Jesli dobrze jest obiczony kat i idealnie przycięte musza byc dopasowane z niewielkim odstepstwem moze byc niezauwazalne. Wtedy nalezy specjalna masa do drewna wypełnic miejsce niedopasowane .i zamalowac Łatwiej jest kiedy lakier jest kryjący ale jest tyle kolorów i bejcy i innych preparatów do drewna ze poradzi sobie męzus .Podziwiam męzczyzn którzy mają tzw złotą rączke i checi do pracy na swoim Twego nalezy pochawalić ,ja takiego M nie mam hi.hi .Ciesz sie Gremobosiu nawet jak cos idealnie nie wyjdzie to nic nie szkodzi, zawsze mozna poprawic Pergole masz piękna i nie tylko pergolę.Chyba na stare lata zaczne sie uczyc stolarki bo za wszystko płacić i jeszcze nie miec dobrze wykonane to mnie nie stac .Wolę własne błędy za darmo niż cudze za pieniadze .. Pozdrawiam serdecznie i męzusia twego również Moze mu nie pokazuj bo sie biedak zniecheci Moje zrobione sa fabrycznie a oni mają i maszyny i narzędzia i wiedza jak zakamuflowac niedoróbki Praca własnych rąk cenniejsza od złota
Dziękuje lenko ale mój domek to zwykły prosty projekt , uroku dodaje kolor i detale jak baierki okiennice i inne drobiazgi Nie trzeba az tak chwalic bo to prosta chałupka ,nadałam mu troszke innego klimatu i tyle .Ogród to juz nie zabawa kolorami i niestety klimat i wyglad mojego domu sam narzuca wyglad ogrodu Tak mi sie przynajmniej wydaje To juz trudniejsza sztuka Kiedy go stworzę zobaczymy czy zasłużę na pochwały, szczerosc dla mnie się liczy najbardziej.Przy mojej wiedzy ogrodowej to bedzie jak gra w ruletkę ale przeżyję albo polegnę Oj wciąga mnie ta gra pomimo ryzyka . Pozdrawiam cieplutko.

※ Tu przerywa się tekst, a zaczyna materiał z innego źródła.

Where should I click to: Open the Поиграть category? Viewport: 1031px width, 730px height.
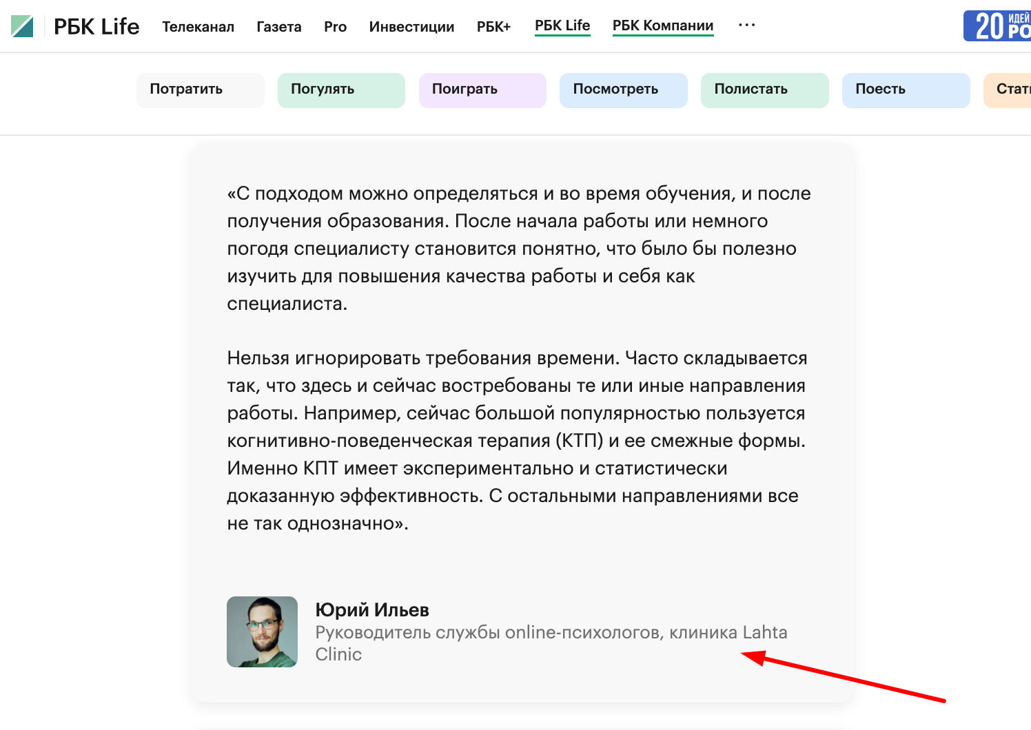482,90
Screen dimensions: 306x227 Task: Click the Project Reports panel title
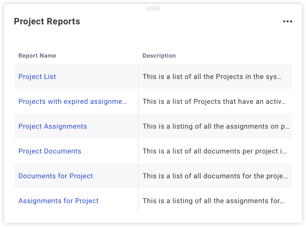47,21
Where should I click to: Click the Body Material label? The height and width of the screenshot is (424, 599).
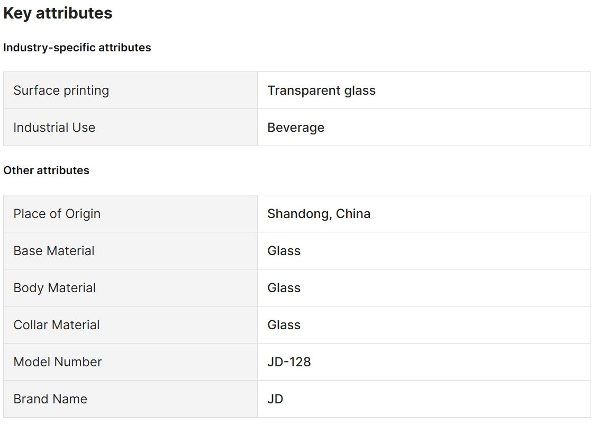[55, 288]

Wiesz Dajanko?..ja mysle o tym momencie w moim zyciu,kiedy w ogrodzie beda biegaly male szkraby-moje wnuki,i bede wspominac czas,kiedy te wszystkie drzewa,rosliny i kwiaty sadzilam jako male roslinki...Ale mnie dzisiaj wzielo na myslenie,ufff ....Pozdrawiam najcieplej jak potrafie
Dajanko,prosze ,znalazlam tego linka Mam go juz na watku,ale pomyslalam ze sprawie Ci przyjemnosc jak go i tu rowniez przyniose Nie przerazaj sie niektorymi opisami o Rubensie na tym watku,na niektorych fotkach nie jest Rubens Spojrz na fotografie 7 Spokojnej,cichej nocy....glebokiego snu...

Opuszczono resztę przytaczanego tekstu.